Mr Smyth, on these facts, argued that no ground had been shown for any postponement.  If the ordinary remuneration allowed by the Crown was insufficient, it was known that the Attorney-General would, after the trial, take special circumstances into consideration and allow a proportionate fee, as where a trial lasted more than one day.  With that question, however, this Court had nothing to do, but only whether this was a proper application for a postponement.  However, there was no desire on the part of the Crown that the prisoner should be prejudiced, and as Mr Molesworth said it would take him four or five days to read and consider the evidence, there was no objection to his having that time.  He could not, however, understand why it should require that length of time.  It was said that the depositions were voluminous, but if his Honour would look at the depositions -

Mr Justice Barry said he had read the depositions on Saturday.
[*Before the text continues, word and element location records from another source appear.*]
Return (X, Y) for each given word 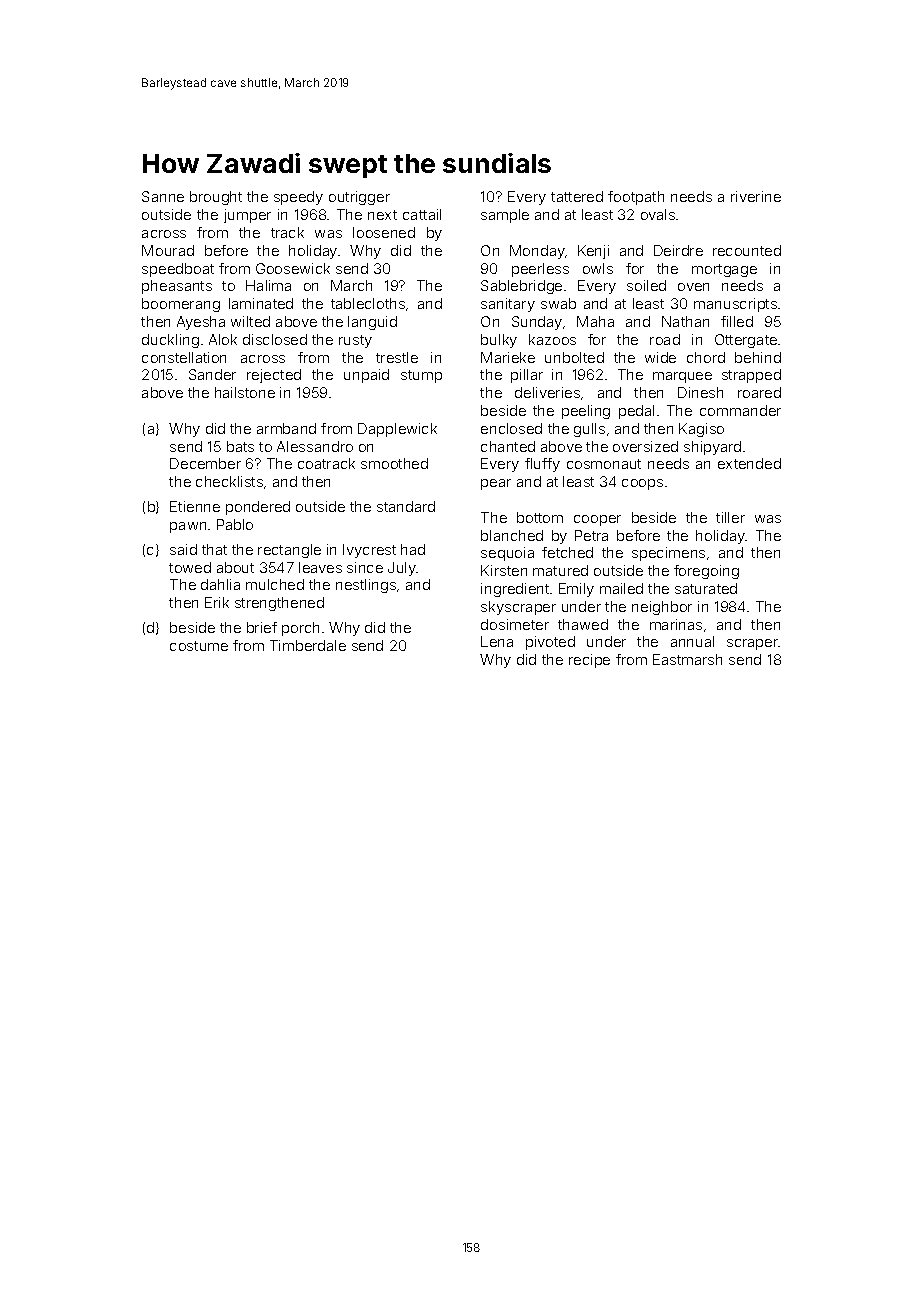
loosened (384, 232)
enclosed (511, 428)
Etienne (195, 506)
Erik (217, 602)
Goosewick (293, 268)
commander (740, 410)
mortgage (724, 270)
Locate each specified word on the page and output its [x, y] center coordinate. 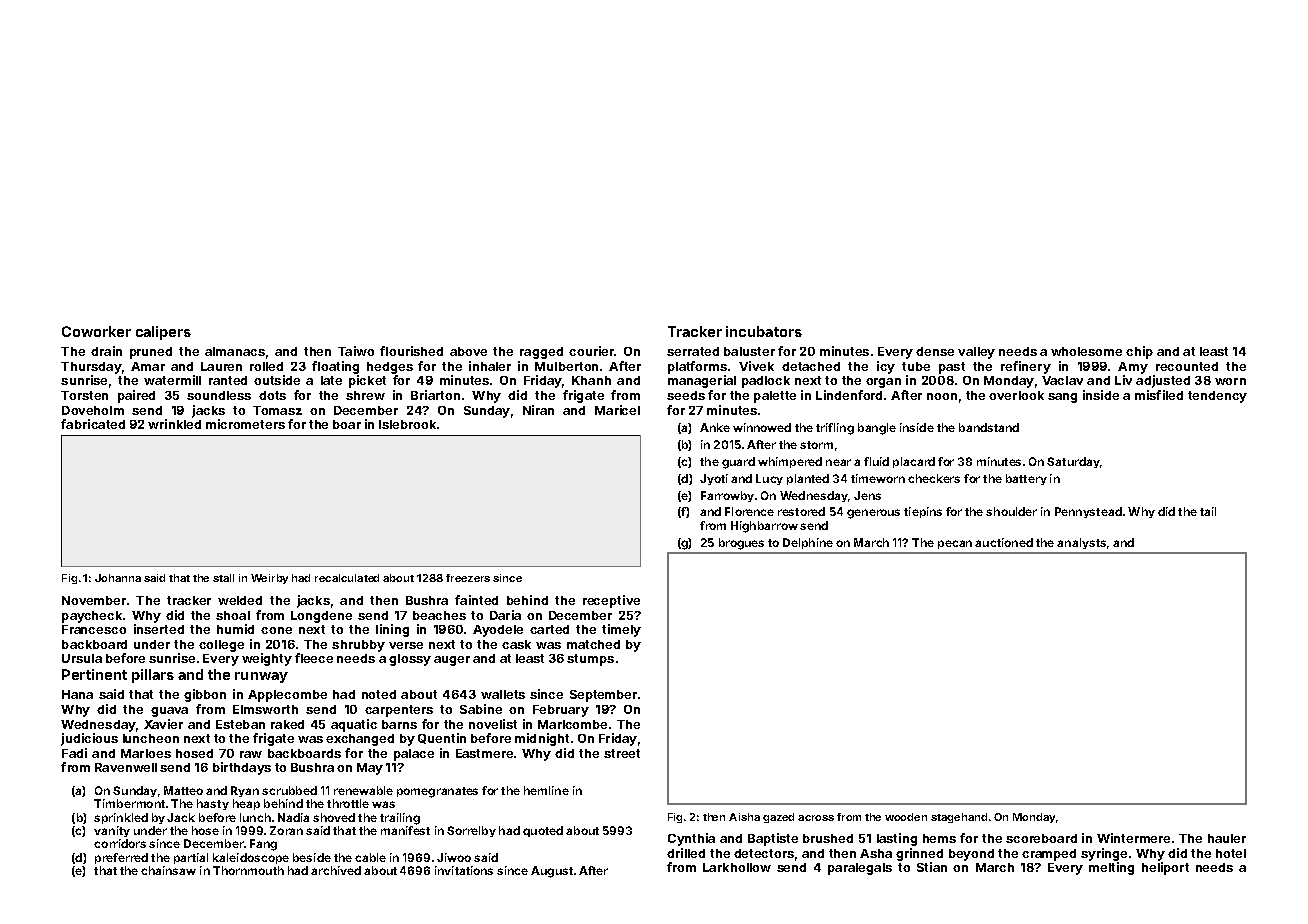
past [952, 368]
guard [738, 463]
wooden [906, 817]
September [603, 696]
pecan [955, 544]
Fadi [74, 753]
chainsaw [168, 870]
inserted [159, 629]
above [468, 351]
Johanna [118, 578]
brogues [741, 544]
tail [1208, 511]
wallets [503, 694]
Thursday [91, 368]
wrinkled [174, 424]
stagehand [959, 818]
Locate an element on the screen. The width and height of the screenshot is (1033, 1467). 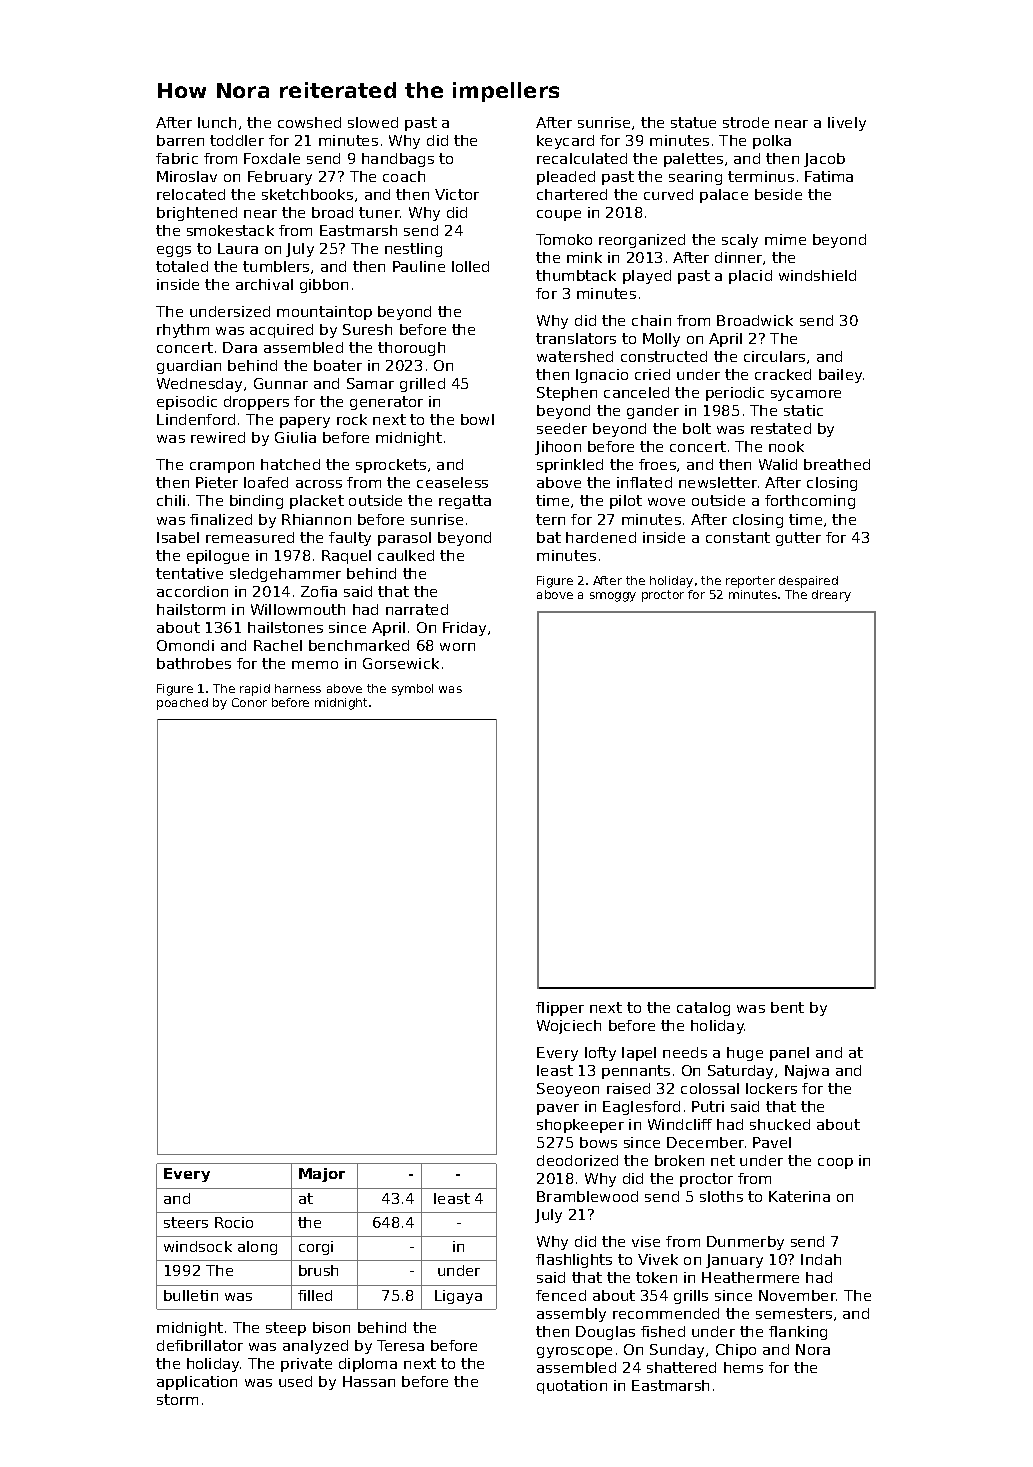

Mr Smyth said that the evidence given for the Crown was not voluminous, although the examination had been lengthened out by the cross-examination.  However, he would consent to an adjournment till some day next week―say Monday.

Mr Justice Barry said he should have to go to the Sandhurst and Castlemaine Assize Courts, and would not be disengaged till the 28th October.

Mr Smyth said that the case might stand over till that day.  The Crown had no desire to do anything harsh.

Mr Justice Barry.  It is very becoming on the part of the Crown not to force on a trial where a man’s life is at stake.

The trial was then postponed, and the Court adjourned till the 28th inst.